**What the task asks:**
"Diva of Dairy-Free" appears in one line of the records below. Output that line and each one after it, exactly, through the last line.

:: Data for the task

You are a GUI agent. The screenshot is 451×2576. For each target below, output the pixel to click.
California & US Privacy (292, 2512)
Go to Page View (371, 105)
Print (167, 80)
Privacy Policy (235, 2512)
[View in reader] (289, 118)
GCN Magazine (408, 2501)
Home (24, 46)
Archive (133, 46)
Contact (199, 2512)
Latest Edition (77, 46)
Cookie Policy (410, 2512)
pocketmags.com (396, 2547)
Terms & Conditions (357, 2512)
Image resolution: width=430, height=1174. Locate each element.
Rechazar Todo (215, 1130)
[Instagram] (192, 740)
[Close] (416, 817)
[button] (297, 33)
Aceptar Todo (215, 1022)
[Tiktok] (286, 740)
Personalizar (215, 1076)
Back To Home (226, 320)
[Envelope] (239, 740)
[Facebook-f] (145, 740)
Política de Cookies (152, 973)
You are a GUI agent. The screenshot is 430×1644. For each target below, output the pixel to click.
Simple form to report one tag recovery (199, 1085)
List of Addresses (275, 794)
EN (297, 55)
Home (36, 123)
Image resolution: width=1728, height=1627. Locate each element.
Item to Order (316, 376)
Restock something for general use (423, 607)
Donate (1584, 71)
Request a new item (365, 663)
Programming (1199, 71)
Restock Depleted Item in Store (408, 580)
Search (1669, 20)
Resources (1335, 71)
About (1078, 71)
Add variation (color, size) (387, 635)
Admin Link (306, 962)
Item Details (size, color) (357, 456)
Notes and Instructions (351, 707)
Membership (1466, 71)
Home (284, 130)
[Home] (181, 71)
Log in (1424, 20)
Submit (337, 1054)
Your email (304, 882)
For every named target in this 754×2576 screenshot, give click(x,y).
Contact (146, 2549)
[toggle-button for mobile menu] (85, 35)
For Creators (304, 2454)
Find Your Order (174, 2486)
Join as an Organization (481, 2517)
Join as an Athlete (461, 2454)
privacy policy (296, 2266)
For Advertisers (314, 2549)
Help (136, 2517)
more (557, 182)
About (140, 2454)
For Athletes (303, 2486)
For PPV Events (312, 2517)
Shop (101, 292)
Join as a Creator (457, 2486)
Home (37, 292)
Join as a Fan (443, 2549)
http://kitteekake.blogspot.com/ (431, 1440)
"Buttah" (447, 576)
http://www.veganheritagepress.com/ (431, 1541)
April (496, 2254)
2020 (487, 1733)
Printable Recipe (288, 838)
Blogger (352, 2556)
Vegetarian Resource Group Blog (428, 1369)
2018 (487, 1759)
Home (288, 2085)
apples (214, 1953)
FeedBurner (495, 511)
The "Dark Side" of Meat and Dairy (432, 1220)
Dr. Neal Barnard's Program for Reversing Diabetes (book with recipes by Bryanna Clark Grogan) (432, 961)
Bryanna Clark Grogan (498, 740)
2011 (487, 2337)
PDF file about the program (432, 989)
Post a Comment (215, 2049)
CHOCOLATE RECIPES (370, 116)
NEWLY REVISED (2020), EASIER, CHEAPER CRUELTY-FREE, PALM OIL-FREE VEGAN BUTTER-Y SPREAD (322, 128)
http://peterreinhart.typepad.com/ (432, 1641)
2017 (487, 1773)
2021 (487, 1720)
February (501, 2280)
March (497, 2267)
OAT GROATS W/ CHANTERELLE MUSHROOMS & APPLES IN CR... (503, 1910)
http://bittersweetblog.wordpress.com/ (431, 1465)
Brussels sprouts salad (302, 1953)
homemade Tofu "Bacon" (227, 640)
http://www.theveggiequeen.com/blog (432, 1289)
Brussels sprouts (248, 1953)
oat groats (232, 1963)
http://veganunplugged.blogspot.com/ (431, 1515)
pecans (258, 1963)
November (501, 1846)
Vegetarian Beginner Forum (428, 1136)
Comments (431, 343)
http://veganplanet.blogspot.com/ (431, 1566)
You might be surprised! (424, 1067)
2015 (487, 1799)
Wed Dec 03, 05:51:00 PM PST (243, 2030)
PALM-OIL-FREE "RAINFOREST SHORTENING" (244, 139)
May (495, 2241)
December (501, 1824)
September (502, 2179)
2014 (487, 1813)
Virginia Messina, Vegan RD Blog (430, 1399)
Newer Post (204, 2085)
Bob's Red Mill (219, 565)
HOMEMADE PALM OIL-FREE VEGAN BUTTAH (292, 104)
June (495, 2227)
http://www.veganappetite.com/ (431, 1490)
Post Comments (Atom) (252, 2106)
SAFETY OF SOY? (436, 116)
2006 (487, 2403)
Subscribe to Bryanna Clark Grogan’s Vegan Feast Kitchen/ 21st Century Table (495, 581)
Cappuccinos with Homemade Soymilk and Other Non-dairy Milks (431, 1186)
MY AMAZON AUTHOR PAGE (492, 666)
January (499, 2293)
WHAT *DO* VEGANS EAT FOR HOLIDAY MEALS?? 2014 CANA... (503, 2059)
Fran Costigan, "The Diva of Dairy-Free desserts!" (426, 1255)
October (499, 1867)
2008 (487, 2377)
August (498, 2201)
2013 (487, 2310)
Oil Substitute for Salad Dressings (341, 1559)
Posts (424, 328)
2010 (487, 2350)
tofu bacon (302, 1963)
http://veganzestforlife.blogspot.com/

::::

**Result:**
Fran Costigan, "The Diva of Dairy-Free desserts!" (426, 1255)
October (499, 1867)
2008 (487, 2377)
August (498, 2201)
2013 (487, 2310)
Oil Substitute for Salad Dressings (341, 1559)
Posts (424, 328)
2010 (487, 2350)
tofu bacon (302, 1963)
http://veganzestforlife.blogspot.com/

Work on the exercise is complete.